Solve the system of inequalities by graphing. What are the coordinates?
y < 2x + 3
2x - y <= 4
To solve the system of inequalities by graphing, we first need to graph each inequality separately and then find the coordinates where the graphs intersect.
For the first inequality, y < 2x + 3, we can start by graphing the line y = 2x + 3. To do this, we can plot a few points on the line and connect them.
When x = 0, y = 2(0) + 3 = 3. So one point on the line is (0, 3).
When x = 1, y = 2(1) + 3 = 5. Another point on the line is (1, 5).
Plot these two points and connect them with a straight line.
Now, to determine which region of the graph to shade, we need to test a point that is not on the line. Let's test the point (0, 0).
When we substitute x = 0 and y = 0 into the inequality y < 2x + 3, we get 0 < 2(0) + 3, which simplifies to 0 < 3. Since this statement is true, we shade the region below the line y = 2x + 3.
Now, let's graph the second inequality, 2x - y <= 4. We can start by graphing the line 2x - y = 4.
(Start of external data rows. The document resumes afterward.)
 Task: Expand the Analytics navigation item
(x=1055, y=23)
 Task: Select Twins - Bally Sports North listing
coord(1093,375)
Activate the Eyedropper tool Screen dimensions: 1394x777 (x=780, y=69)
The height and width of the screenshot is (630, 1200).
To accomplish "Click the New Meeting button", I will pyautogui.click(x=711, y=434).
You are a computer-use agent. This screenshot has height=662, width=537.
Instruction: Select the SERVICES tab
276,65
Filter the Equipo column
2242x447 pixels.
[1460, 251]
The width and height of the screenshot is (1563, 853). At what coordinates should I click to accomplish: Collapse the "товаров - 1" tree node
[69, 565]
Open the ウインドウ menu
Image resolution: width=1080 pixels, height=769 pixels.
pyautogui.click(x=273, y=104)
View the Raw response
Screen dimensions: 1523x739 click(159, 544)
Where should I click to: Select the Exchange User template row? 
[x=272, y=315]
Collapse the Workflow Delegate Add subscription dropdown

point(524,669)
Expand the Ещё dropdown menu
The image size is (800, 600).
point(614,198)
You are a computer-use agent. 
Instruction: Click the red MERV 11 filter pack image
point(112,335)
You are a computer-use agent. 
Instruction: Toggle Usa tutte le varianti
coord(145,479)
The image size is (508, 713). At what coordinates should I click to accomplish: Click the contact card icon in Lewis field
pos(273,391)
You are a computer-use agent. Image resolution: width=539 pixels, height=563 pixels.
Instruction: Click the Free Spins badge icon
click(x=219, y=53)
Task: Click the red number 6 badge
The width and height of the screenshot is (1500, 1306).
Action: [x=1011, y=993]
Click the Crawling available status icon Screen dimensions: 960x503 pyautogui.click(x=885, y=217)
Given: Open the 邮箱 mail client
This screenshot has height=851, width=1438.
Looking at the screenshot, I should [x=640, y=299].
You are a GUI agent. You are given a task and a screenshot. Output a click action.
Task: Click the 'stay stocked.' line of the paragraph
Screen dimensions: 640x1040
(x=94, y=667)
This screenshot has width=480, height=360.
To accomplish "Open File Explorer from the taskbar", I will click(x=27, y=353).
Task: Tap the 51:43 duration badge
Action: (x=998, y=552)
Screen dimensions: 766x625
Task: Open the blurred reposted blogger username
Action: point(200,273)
To graph this line, we can pick two arbitrary x-values and solve for y. For example, when x = 0, we have -y = 4, so y = -4. This gives us the point (0, -4).
When x = 1, we have 2(1) - y = 4, which simplifies to -y = 2, and y = -2. This gives us the point (1, -2).
Plot these two points and connect them with a straight line.
Now, to determine which region of the graph to shade, we need to test a point that is not on the line. Let's test the point (0, 0).
When we substitute x = 0 and y = 0 into the inequality 2x - y <= 4, we get 2(0) - 0 <= 4, which simplifies to 0 <= 4. Since this statement is true, we shade the region below the line 2x - y = 4.
Now, we need to find the coordinates where the two shaded regions intersect. By inspecting the graph, we can see that the intersection point is approximately (2, 7).
So, the coordinates where the two graphs intersect are (2, 7).